BEIJING-While China’s mobile-phone subscribers nearly doubled to 85.26 million last year, the country’s paging manufacturers and operators fought a rearguard battle. With continuing price drops in handsets and mobile services, more pager users are switching to mobile phones.
The number of subscribers at China’s major paging operator China Unicom increased by a mere 4 percent last year to 48.64 million. The country has around 1,700 paging operators, of which many are small operations. This makes it difficult to find reliable statistics of the total number of paging subscribers in the country.
Even the Ministry of Information Industry (MII) usually only provides paging subscriber numbers for China Unicom, which has the world’s largest paging network, with a capacity of more than 100 million. The Chinese press has mentioned the figure of 72 million subscribers for all paging operators combined by the end of last year.
Once a status symbol, the venerable pager has been relegated to the poor man’s cell-phone alternative. The country’s dominant paging operator, China Unicom, took the drastic promotional step to donate pagers to college and technical school students in South China’s Hainan Province. Pager prices have plummeted from 1,000 yuan to 200 yuan (US$121 to US$24), often including a one-year service fee. At such low prices, pagers become a useful giveaway if operators make users pay for call services.
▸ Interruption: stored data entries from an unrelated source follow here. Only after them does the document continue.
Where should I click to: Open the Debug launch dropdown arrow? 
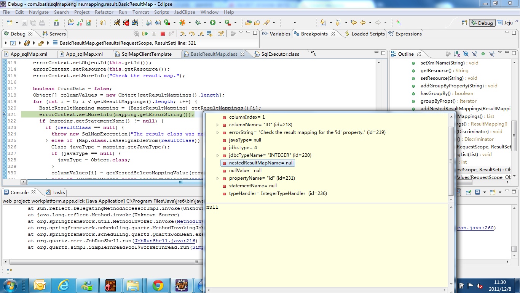pyautogui.click(x=205, y=23)
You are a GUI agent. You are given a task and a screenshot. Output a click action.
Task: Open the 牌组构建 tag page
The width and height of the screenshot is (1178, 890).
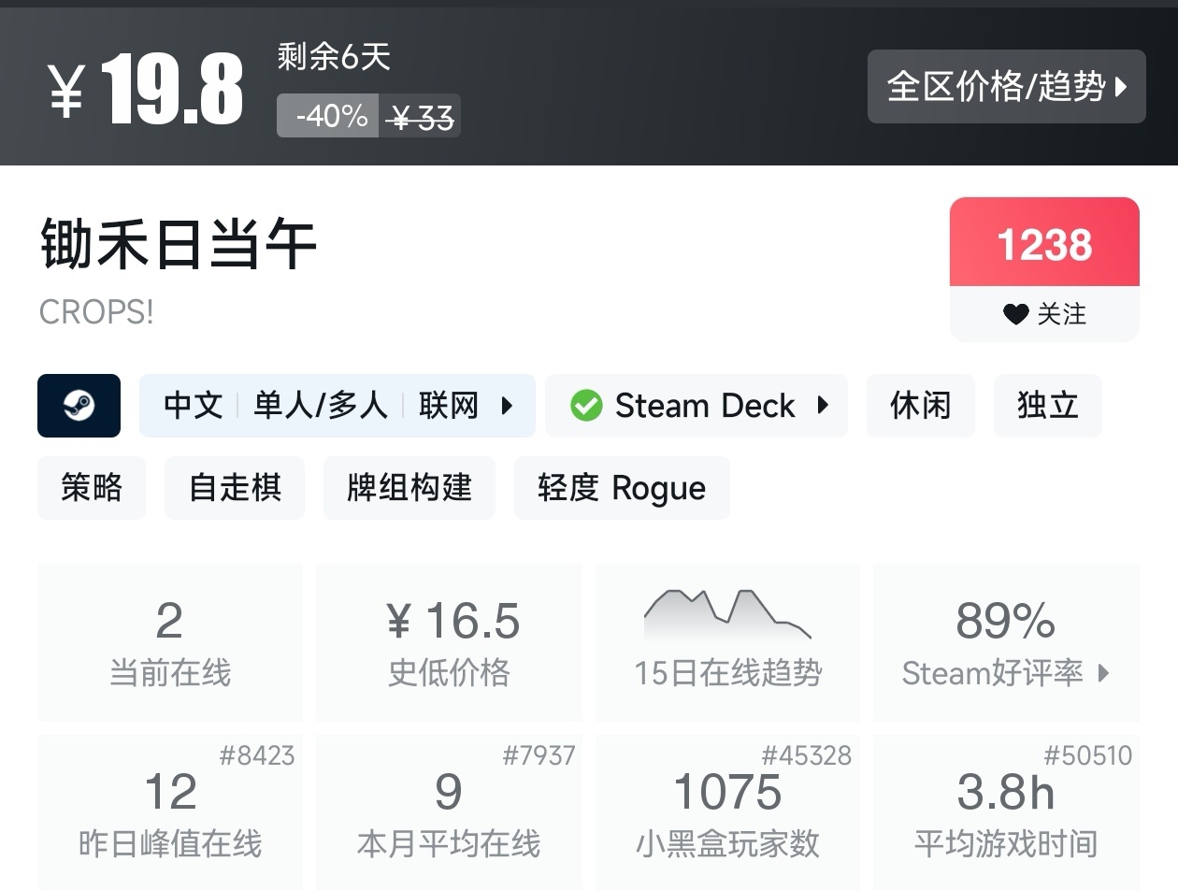point(409,487)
Some paging operators are fighting back by offering e-mail and information services, such as stock quotes and weather forecasts, but it is an uphill battle as such services are also becoming more popular on mobile handsets.
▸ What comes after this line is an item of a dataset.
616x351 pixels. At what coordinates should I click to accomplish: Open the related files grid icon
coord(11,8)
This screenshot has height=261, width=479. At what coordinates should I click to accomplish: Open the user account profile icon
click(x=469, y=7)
Runxun Telecom Development, a pioneering paging operator in Shenzhen, close to Hong Kong, now boasts 2.5 million pager customers, but nevertheless found it necessary to branch out into Internet access and other value-added services. It opened more than 800 telecom retail stores to cushion a drop in paging operating income.
As long as the major mobile-phone operators, China Mobile and China Unicom, retain two-way billing, some customers will keep their pagers to avoid being charged when called. MII has promised not to switch to a caller-pays system before the end of next year. On the other hand, the Shanghai branch of China Mobile has started offering paging integrated with its mobile service.
While city dwellers are increasingly deserting the pager, the vast countryside could still offer a potential market, but with handset prices dropping, even the peasants might decide to leapfrog directly to mobile services.